= W. Russell Arrington =

American politician and lawyer

William Russell Arrington (July 4, 1906 - October 3, 1979) was an American politician and lawyer.

Born on Independence Day in Gillespie, Illinois, Arrington was educated in East St. Louis before proceeding to the University of Illinois, where he earned first a BA (1928) and then a JD from the University of Illinois College of Law in 1930. He was admitted to the Illinois bar and practiced law in Evanston, Illinois. He was a Republican. From 1945 to 1953, Arrington served in the Illinois House of Representatives, representing the 6th district. Then from 1955 to 1973, Arrington served in the Illinois State Senate, representing the 6th district (1955–1956), 4th district (1957–1966) and finally 1st district (1971–1972).

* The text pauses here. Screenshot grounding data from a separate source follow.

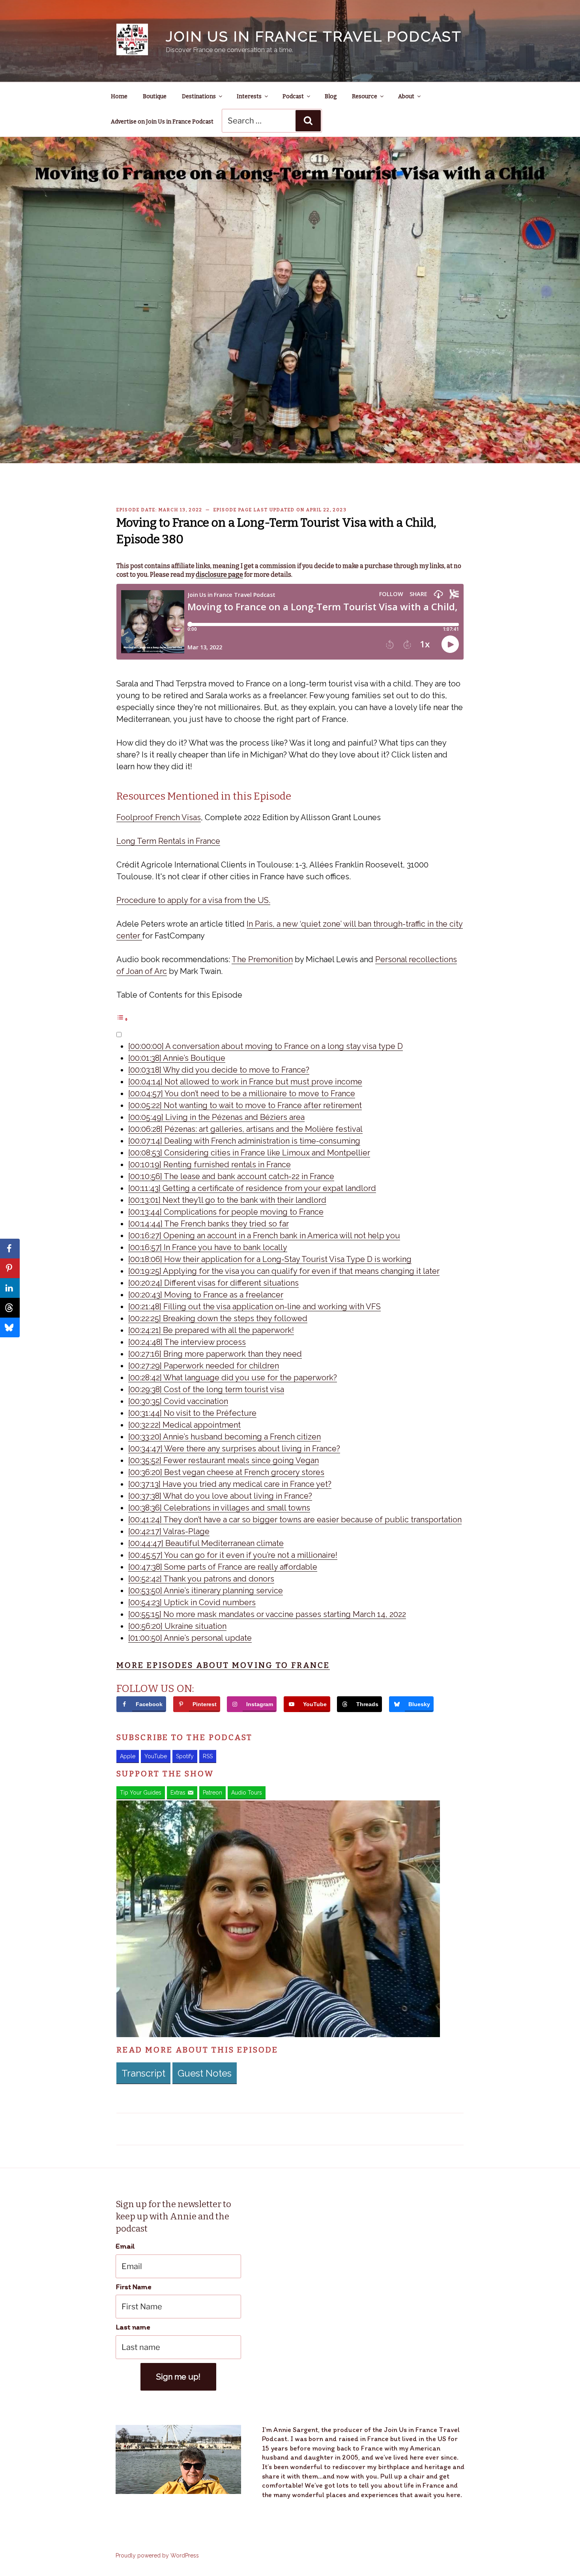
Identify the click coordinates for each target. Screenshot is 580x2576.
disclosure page (219, 574)
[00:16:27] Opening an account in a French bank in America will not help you (264, 1235)
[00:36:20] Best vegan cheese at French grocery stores (226, 1472)
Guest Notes (205, 2073)
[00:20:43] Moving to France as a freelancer (205, 1294)
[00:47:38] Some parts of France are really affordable (222, 1567)
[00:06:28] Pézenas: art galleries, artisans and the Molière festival (245, 1129)
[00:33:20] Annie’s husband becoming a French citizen (224, 1436)
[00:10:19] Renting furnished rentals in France (209, 1164)
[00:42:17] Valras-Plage (169, 1531)
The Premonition (262, 959)
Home (119, 96)
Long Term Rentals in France (168, 841)
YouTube (155, 1756)
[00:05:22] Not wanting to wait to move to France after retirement (245, 1105)
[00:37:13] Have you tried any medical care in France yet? (229, 1484)
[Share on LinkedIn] (10, 1288)
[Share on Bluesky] (10, 1327)
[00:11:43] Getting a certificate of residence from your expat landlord (252, 1188)
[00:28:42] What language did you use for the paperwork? (232, 1377)
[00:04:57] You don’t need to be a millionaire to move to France (241, 1093)
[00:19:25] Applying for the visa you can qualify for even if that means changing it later (284, 1271)
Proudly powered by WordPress (157, 2555)
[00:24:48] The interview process (187, 1342)
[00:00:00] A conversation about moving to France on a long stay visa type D (265, 1046)
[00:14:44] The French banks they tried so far (208, 1223)
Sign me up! (178, 2377)
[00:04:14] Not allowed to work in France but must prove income (245, 1081)
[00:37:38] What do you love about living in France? (220, 1496)
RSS (208, 1756)
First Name (134, 2286)
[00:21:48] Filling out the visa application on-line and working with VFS (254, 1306)
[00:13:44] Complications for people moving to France (226, 1212)
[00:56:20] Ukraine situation (177, 1626)
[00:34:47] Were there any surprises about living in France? (234, 1448)
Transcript (143, 2073)
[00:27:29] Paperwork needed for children (203, 1365)
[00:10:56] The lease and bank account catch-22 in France (231, 1176)
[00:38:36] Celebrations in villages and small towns (219, 1507)
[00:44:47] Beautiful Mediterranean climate (206, 1543)
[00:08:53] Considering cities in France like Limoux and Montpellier (249, 1152)
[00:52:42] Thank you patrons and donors (201, 1578)
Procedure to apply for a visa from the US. (193, 900)
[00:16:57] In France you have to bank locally (207, 1247)
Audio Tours (246, 1792)
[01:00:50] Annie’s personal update (190, 1638)
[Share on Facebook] (10, 1248)
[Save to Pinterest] (10, 1268)
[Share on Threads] (10, 1308)
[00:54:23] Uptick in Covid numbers (192, 1602)
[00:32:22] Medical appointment (184, 1425)
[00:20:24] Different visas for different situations (213, 1283)
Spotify (185, 1756)
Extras (177, 1792)
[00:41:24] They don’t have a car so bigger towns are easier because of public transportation (295, 1519)
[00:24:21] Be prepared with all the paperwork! (211, 1330)
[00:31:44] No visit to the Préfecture (192, 1413)
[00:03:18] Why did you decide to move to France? (218, 1070)
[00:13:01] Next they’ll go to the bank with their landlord (227, 1200)
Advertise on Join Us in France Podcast (162, 121)
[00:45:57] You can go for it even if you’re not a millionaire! (232, 1555)
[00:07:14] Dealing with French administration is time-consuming (244, 1141)
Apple (127, 1756)
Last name (133, 2326)
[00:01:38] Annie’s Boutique (176, 1058)
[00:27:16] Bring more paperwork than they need (215, 1354)
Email (125, 2246)
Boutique (155, 96)
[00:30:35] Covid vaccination (178, 1401)
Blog (331, 96)
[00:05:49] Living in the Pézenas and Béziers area (216, 1117)
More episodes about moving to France (223, 1665)
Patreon (212, 1792)
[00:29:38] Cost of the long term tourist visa (206, 1389)
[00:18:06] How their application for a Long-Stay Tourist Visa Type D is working (270, 1259)
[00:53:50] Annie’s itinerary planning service (205, 1590)
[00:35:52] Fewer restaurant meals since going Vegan (223, 1460)
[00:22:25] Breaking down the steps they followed (217, 1318)
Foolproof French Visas (158, 817)
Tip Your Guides (140, 1792)
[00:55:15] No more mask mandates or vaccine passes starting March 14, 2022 (267, 1614)
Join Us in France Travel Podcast (314, 36)
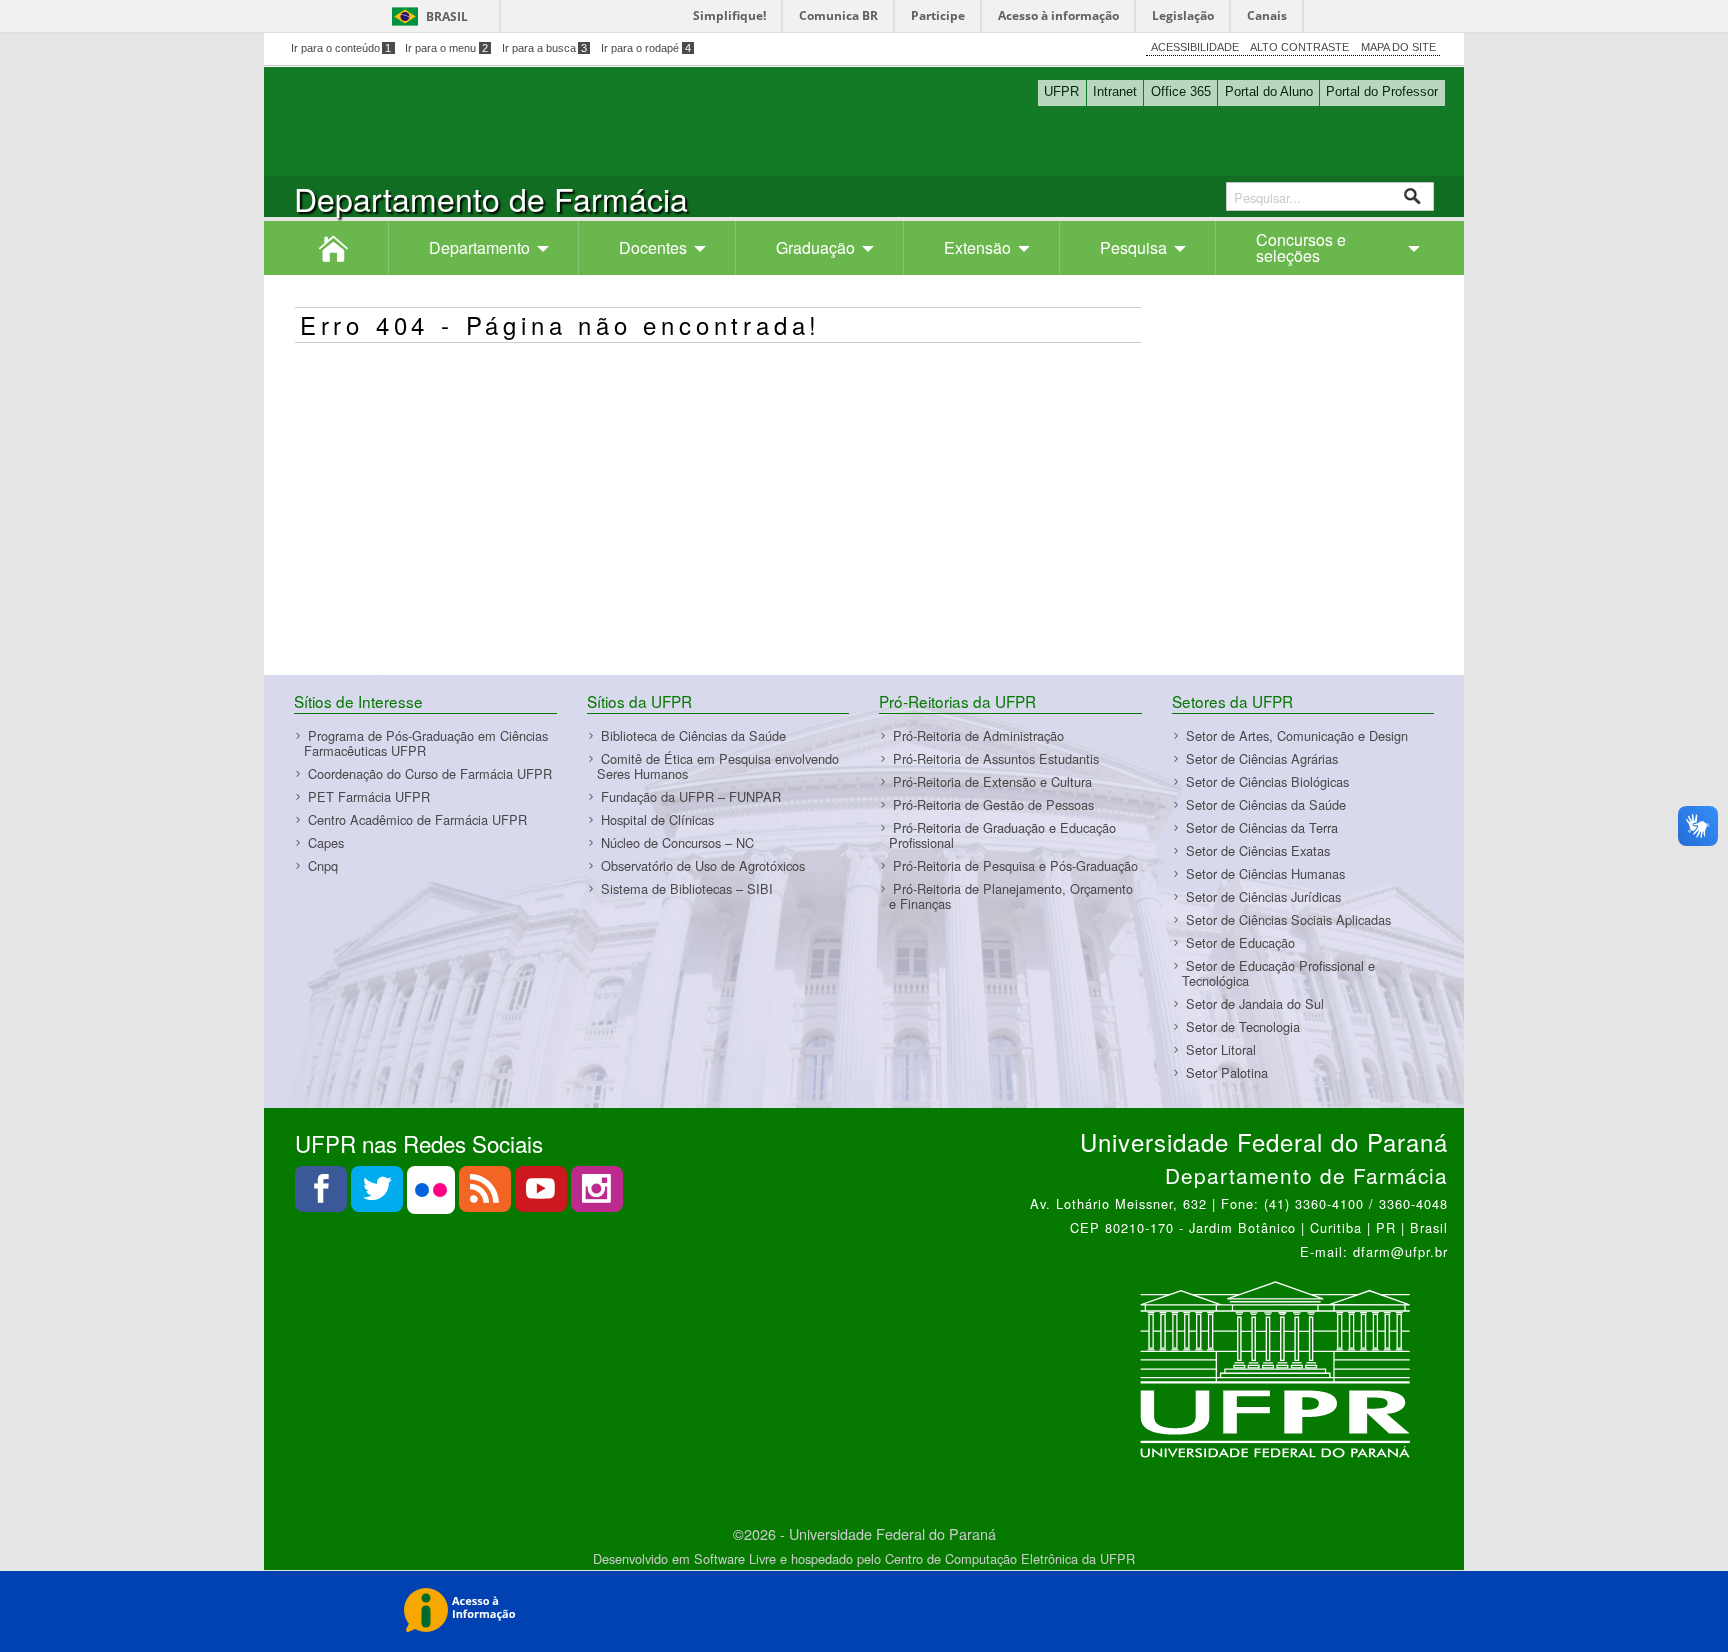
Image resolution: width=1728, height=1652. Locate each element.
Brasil (447, 16)
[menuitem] (334, 248)
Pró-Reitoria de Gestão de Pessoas (993, 804)
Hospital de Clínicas (657, 819)
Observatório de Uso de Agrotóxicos (703, 865)
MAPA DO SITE (1398, 47)
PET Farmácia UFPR (369, 796)
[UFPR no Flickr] (433, 1194)
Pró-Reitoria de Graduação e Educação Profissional (1002, 835)
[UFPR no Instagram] (597, 1194)
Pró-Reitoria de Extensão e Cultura (992, 781)
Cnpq (323, 865)
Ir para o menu (446, 48)
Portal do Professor (1382, 91)
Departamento (479, 247)
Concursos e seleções (1301, 247)
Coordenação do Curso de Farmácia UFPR (430, 773)
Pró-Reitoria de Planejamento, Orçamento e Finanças (1011, 896)
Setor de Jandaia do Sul (1255, 1003)
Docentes (653, 247)
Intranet (1115, 91)
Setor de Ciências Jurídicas (1263, 896)
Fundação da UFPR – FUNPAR (691, 796)
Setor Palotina (1227, 1072)
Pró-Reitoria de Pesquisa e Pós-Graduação (1015, 865)
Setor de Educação (1240, 942)
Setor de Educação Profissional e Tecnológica (1278, 973)
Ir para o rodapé (646, 48)
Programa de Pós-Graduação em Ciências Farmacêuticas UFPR (426, 743)
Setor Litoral (1221, 1049)
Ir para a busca (545, 48)
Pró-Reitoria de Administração (978, 735)
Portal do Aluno (1269, 91)
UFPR (1061, 91)
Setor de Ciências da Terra (1262, 827)
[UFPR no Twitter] (379, 1194)
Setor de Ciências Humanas (1265, 873)
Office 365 (1181, 91)
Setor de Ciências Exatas (1258, 850)
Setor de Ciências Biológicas (1267, 781)
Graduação (815, 247)
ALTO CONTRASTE (1299, 47)
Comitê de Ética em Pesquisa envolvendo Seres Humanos (718, 766)
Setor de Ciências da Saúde (1266, 804)
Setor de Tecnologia (1243, 1026)
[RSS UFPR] (487, 1194)
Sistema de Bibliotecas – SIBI (687, 888)
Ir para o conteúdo (341, 48)
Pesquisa (1133, 247)
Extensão (977, 247)
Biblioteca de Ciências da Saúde (693, 735)
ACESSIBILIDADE (1195, 47)
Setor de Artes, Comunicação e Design (1297, 735)
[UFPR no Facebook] (323, 1194)
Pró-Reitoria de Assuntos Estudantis (996, 758)
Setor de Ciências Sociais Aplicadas (1288, 919)
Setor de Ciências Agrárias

No less an authority than Michael Madigan, long-time Speaker of the Illinois House, said of Arrington, No doubt, Senator Arrington is the father of the modern General Assembly.. Among many key reforms, he spearheaded increased legislative staff, internship programs, and more frequent legislative sessions.

Arrington died at his home in Evanston, Illinois.

The Arrington Lagoon in Evanston's Dawes Park along the shore of Lake Michigan is dedicated in Russ Arrington's honor.